Signature de l’avenant économique : à qui profite le crime ?
Signature de l’avenant économique : à qui profite le crime ?
Chers confrères, chères consœurs,
Comme vous le savez, le réseau officinal va mal. Plus de 2 000 pharmacies ont baissé le rideau depuis quelques années : le CNOP en comptabilisait désormais 20 502 au 1er janvier dernier. Chaque mois, plusieurs dizaines continuent de mettre la clé sous la porte. Quand une pharmacie disparait, ce sont des patients qui se sentent abandonnés, une économie locale qui est déstabilisée et un accès aux soins de proximité qui devient de plus en plus compliqué.

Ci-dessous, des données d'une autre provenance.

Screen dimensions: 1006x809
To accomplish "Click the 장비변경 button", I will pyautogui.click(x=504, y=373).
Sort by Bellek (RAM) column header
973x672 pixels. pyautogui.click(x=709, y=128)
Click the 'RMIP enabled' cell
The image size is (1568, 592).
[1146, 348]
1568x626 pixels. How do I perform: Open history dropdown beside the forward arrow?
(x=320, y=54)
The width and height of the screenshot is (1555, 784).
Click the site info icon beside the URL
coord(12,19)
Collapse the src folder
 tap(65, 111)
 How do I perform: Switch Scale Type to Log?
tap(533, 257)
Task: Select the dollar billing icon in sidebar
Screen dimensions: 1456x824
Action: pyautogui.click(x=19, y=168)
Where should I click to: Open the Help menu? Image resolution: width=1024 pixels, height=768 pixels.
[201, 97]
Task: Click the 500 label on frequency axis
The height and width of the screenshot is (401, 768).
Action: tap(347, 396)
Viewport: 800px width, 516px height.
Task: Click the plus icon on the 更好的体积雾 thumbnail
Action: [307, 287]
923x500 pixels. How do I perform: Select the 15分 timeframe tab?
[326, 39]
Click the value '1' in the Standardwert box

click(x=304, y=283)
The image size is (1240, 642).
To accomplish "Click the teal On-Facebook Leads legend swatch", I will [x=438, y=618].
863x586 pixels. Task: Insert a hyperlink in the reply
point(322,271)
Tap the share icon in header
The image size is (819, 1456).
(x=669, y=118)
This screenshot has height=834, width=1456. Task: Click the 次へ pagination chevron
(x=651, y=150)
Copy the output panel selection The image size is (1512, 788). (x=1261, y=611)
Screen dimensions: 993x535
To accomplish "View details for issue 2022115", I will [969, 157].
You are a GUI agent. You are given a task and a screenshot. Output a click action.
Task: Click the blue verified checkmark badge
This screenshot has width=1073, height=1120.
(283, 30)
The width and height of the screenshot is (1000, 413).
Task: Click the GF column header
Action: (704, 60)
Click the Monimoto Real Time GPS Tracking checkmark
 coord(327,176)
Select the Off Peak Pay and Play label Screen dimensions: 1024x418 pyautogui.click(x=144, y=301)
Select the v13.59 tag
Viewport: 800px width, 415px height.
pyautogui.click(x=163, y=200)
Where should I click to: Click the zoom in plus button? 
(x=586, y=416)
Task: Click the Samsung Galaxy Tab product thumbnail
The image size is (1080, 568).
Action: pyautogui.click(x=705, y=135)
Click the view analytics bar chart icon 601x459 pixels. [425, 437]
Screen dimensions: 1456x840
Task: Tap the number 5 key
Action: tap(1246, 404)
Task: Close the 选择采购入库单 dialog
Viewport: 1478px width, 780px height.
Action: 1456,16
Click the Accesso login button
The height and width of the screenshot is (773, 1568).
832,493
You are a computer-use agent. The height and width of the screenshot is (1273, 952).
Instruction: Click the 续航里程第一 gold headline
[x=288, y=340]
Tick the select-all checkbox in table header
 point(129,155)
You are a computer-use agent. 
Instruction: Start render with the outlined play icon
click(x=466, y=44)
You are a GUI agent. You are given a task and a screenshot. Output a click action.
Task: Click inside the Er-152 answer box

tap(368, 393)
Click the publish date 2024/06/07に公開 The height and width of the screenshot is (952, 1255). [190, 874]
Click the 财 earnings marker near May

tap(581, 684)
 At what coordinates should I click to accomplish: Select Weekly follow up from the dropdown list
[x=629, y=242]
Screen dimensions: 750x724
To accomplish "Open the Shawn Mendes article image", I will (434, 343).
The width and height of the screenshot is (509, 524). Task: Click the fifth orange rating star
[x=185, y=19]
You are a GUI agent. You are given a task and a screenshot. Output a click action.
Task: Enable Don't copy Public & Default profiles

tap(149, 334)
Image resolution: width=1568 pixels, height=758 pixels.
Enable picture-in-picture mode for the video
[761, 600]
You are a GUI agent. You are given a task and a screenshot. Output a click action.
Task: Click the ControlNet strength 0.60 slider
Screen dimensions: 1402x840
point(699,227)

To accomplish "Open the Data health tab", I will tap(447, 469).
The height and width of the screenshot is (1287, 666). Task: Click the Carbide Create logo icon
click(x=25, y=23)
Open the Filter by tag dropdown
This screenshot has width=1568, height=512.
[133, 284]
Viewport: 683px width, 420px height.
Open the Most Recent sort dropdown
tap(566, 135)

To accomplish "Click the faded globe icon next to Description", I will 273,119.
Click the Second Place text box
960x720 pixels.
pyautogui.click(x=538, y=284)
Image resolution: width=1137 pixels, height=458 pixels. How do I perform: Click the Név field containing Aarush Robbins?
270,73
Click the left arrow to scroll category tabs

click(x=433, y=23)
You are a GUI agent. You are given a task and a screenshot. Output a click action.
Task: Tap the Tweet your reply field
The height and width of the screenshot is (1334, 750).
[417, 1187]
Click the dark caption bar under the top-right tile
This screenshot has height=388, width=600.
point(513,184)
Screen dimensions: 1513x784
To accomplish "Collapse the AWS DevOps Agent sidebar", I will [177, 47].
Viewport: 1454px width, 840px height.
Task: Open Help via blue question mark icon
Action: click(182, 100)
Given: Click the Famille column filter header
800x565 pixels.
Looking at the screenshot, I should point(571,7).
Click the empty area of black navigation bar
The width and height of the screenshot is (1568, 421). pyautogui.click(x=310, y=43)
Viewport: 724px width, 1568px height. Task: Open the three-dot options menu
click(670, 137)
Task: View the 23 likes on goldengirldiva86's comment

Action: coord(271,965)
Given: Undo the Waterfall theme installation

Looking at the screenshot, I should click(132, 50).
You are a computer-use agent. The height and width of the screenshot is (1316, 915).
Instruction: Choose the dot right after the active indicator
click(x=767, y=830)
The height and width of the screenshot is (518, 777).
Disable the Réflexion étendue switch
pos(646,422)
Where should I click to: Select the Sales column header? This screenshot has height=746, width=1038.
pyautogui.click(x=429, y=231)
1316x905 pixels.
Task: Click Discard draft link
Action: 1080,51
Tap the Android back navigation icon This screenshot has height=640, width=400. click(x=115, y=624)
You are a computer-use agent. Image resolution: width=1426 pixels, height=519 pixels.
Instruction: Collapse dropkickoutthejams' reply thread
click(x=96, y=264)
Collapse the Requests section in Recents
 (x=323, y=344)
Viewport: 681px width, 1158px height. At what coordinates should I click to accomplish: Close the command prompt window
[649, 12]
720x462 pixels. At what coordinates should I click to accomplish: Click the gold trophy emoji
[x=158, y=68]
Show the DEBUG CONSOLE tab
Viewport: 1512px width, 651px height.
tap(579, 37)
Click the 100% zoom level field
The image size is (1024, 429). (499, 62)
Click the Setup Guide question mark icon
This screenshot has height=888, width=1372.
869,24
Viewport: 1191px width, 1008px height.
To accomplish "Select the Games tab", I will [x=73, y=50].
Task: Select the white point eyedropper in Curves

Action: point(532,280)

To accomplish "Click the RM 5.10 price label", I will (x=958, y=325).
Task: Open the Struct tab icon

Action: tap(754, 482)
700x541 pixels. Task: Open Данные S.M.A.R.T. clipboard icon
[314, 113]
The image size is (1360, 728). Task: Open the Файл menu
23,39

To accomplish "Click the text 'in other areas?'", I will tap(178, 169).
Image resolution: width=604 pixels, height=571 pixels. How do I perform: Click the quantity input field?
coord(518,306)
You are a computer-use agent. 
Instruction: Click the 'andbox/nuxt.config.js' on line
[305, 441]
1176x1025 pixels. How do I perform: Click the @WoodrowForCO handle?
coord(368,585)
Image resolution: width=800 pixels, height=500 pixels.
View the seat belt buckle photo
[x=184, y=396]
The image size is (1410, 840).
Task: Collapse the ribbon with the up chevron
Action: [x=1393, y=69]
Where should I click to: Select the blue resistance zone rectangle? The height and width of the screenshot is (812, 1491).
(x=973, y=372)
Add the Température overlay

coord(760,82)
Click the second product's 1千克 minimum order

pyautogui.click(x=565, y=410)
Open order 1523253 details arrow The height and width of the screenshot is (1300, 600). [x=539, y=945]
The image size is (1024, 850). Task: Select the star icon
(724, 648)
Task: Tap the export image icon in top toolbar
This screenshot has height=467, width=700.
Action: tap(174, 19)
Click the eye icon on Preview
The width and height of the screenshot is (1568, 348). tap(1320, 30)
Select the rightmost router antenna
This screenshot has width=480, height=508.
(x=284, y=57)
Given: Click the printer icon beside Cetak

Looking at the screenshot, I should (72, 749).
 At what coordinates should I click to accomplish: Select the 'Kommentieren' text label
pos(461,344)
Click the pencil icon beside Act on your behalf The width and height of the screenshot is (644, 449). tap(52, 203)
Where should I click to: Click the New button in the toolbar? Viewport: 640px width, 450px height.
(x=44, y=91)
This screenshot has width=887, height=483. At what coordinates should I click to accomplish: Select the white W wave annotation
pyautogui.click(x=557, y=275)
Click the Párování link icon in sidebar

Comme vous le constatez, le modèle économique de l’officine va mal. Depuis la sortie de la crise sanitaire, les charges en tous genres ont littéralement explosé (+25%), tandis que la marge et la rentabilité n’ont cessé de se dégrader (- 22,7 % en 2023 selon la dernière étude du réseau KPMG). Près de trois quarts des officines ont une évolution négative de leur marge en valeur.
Dans le même temps, les perspectives ne sont pas réjouissantes. La perte des produits de contraste au bénéfice des radiologues, effective depuis mars dernier, va coûter au réseau en moyenne 25 millions d’euros par an pendant les prochaines années. Entre 2024 et 2027, le manque à gagner s’élève donc à environ 100 millions d’euros.
Ce chiffre est à mettre en comparaison avec les 110 millions d’euros de revalorisations des honoraires à l’horizon 2027 qui figurent dans l’avenant économique de la CNAM. Dit autrement, ce qui est présenté comme une grande victoire par le syndicat signataire ne sera tout au plus qu’une simple compensation d’une ressource financière qui nous a été enlevée.
Et si on ajoute les autres 110 millions de l’avenant réservés aux nouvelles missions, dont chacun sait le caractère chronophage et parfois complexe à mettre en œuvre, la « manne » financière s’élèvera par pharmacie à environ 5 500€, soit 1 833€ par an entre 2025 et 2027…Selon certains, cette somme serait donc suffisante pour sauver le réseau et compenser les pertes ? A l’USPO, nous en doutons fort depuis le début, et notre avis n’a jamais changé.
Par ailleurs, afin de faire de nouvelles économies, le Comité Économique des Produits de Santé (CEPS) va multiplier les révisions tarifaires à la baisse pour de nombreux produits que nous dispensons, comme récemment avec les pansements hydrocellulaires, l’autosurveillance glycémique, les orthèses et les bas de contention.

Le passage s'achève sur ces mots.